I’m having trouble understanding how KV cache helps significantly with serial depth (like “updating weights”). Isn’t the overwhelming bottleneck at the start of a new forward pass? Layer l KV cache entries for a given position contain only l-1 layers of contextual processing and layer 1 cache is just W^K to fixed token embeddings (no contextual richness). So then the deep info-rich representations only exist in the high-layer cache entries and those are only accessible to correspondingly high layers of the new token (layers that have already done their own deep processing) so early layers querying the KV cache are reading nearly context-free vectors (I think?)
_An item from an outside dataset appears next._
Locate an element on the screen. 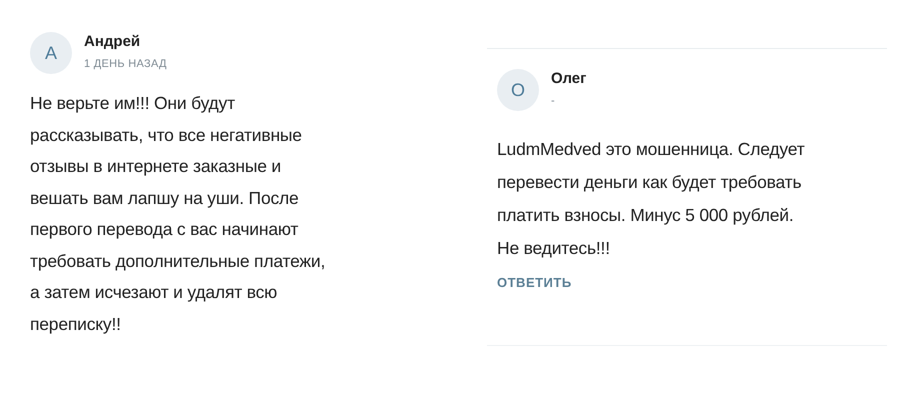  author-name: Олег is located at coordinates (568, 79).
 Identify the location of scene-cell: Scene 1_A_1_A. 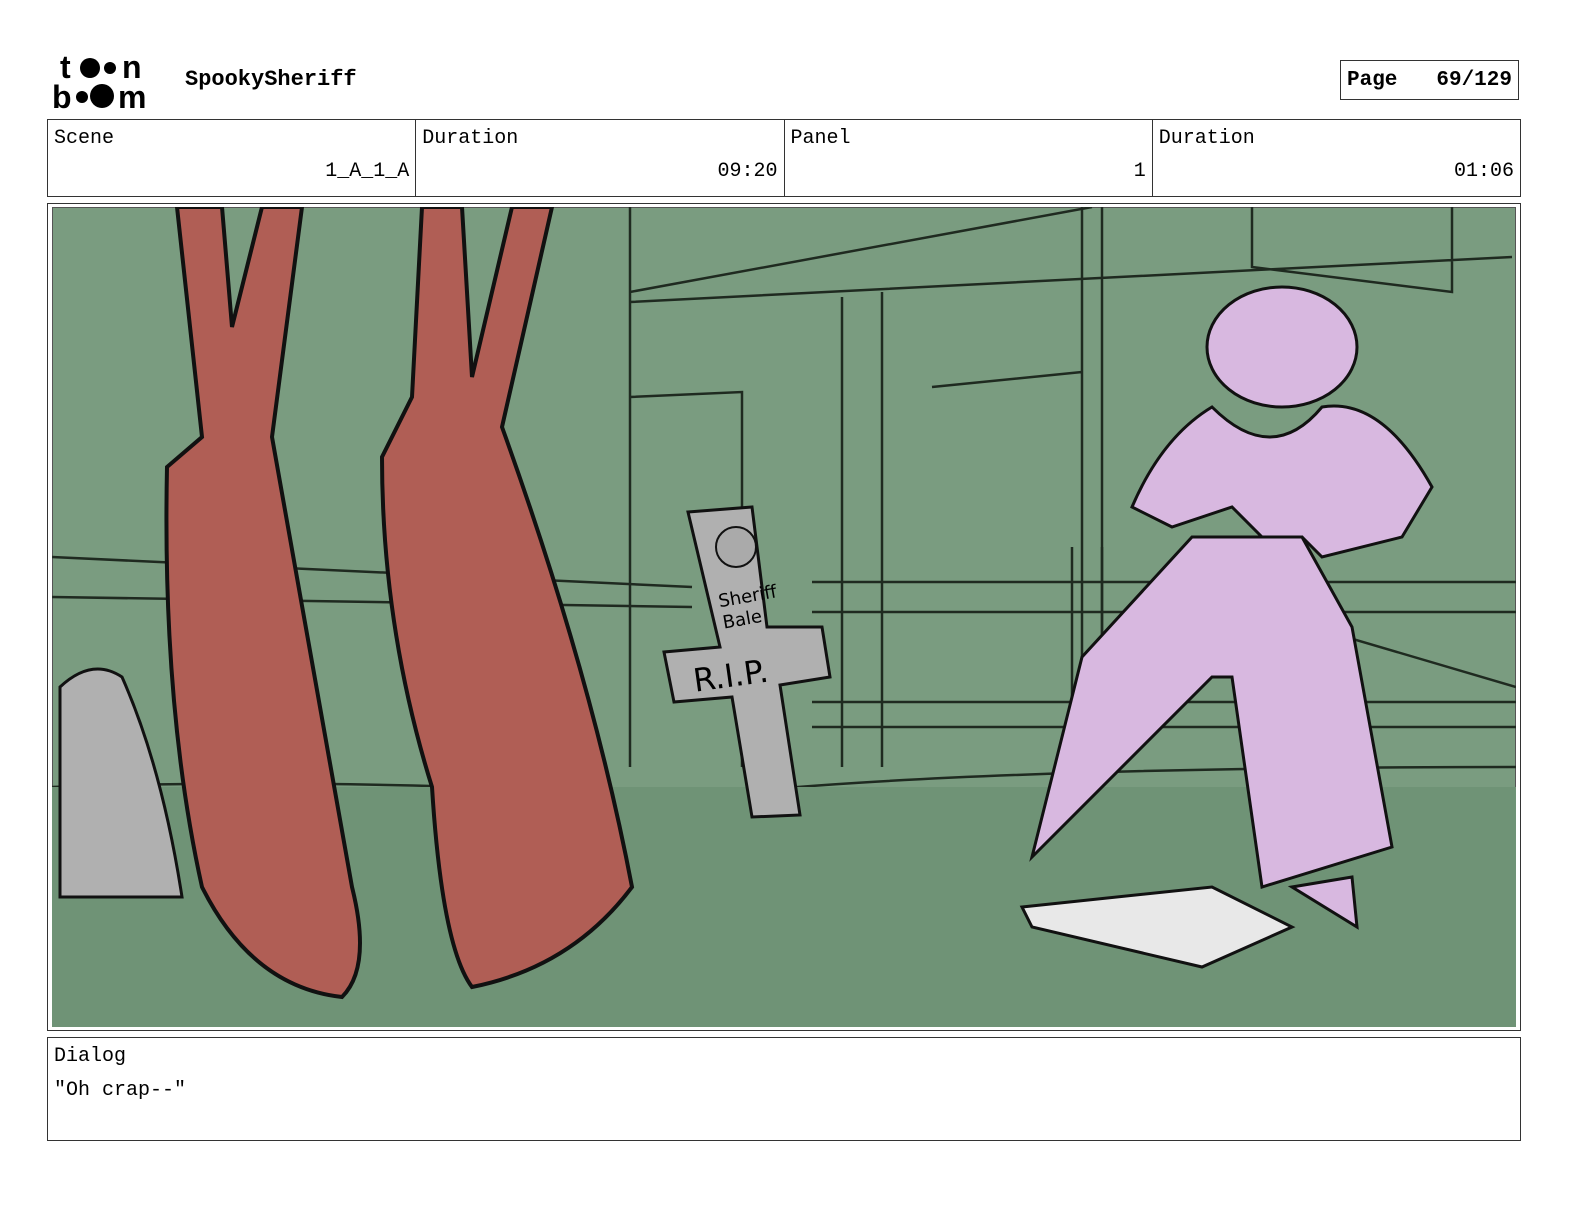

There’s a discrete token bottleneck where depth-L computation selects a token, maps back to fixed embedding, and L layers process it from scratch so you get O(TL) serial depth over T steps but each cross-step compresses the high-dimensional representation down back to the trained vocab item/representation. Does this all sound right and you are just saying in theory you think this is sufficient?
I may be confusing/overlooking something simple
This was a helpful way to understand the differences (especially requiring authentication or knowing it’s really the principal is something I haven’t thought about much).
There’s an odd example where you might have someone like a CEO strike a deal with a misaligned/scheming model such that for some period of time/condition, the model is effectively secretly loyal despite it not having some weight-encoded “goal” or propensity to favor the principal.